I am therefore trying to get rid of the nested for loops in the code snippet above, and replace it with a vectorized version. I am doing this to see if I can cut down on execution time, while also shortening the code.

\$\endgroup\$
4
  • 3
    \$\begingroup\$ Please describe the high-level use case you're trying to solve, the problem that a colleague, perhaps a manager, would see value in. And then, at a lower level, can you describe that expression as a step in a convolution or other familiar expression? \$\endgroup\$
    – J_H
    Commented Jan 27, 2023 at 23:14
  • \$\begingroup\$ The code within mat_factory.py is too long to post here - no, it's not.
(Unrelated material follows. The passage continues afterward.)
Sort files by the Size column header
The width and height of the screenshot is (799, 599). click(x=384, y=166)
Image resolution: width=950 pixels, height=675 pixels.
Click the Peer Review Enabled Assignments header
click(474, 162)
It's a mere 96 lines, and you've omitted some crucial context, including that you do target sparse matrices; you just use the wrong entry point to a sparse representation. \$\endgroup\$
    – Reinderien
    Commented Jan 29, 2023 at 16:46
  • \$\begingroup\$ This is an interesting question and an interesting project. I recommend that you integrate the feedback you received, and then post a new question containing all of mat_factory.py. \$\endgroup\$
    – Reinderien
    Commented Jan 30, 2023 at 13:39
  • 1
    \$\begingroup\$ Hi @Reinderien. Thank you for your detailed answer. I have integrated your solution in my main code as best as possible. Would you please have a look at the following post as well, if it won't be any trouble? \$\endgroup\$
    – Ruan
    Commented Feb 5, 2023 at 12:40

1 Answer 1

5
\$\begingroup\$

Step 1: don't linspace your sample data. This allows for a certain category of transposition error. Instead just use random data for more confidence in the regression tests.

Format

Step 2: your formatting is completely impenetrable, and in its current state masks the actual structure of the problem. Reformat to:

y = 3
x = 5

rand = default_rng(seed=0)
vec_y = rand.random(y + 1)
vec_x = rand.random(x + 1)

m = (y + 1)*(x + 1)


def old() -> np.ndarray:
    A_0 = np.zeros((m, m))

    for i in range(1, y):
        for j in range(1, x):
            A_0[
                j + (i    )*(x + 1),
                j + (i - 1)*(x + 1) - 1,
            ] += (
                  vec_y[i] * (vec_y[i + 1] - vec_y[i])
                * vec_x[j] * (vec_x[j + 1] - vec_x[j])
                / (vec_y[i] - vec_y[i - 1]) / (vec_y[i + 1] - vec_y[i - 1])
                / (vec_x[j] - vec_x[j - 1]) / (vec_x[j + 1] - vec_x[j - 1])
            )

    return 2*A_0

While you do this, rearrange your loops and expressions to be in row-major order: \$y\$ and \$i\$ first, and by convention, \$i\$ being the vertical index.

Linear algebra

Now do your linear-algebraic analysis. Your problem has a high degree of symmetry - in fact, \$A_0\$ is symmetric about one diagonal, and all other diagonals are nothing but 0. This can be proven by the relation

$$ a_j = a_i - x - 2 $$

with \$a_i\$ and \$a_j\$ the indices into your matrix. Since \$a_i\$ has no duplicates and

$$ \frac {\partial a_i} {\partial a_j} = 1 $$

there must be unique indices on a single diagonal.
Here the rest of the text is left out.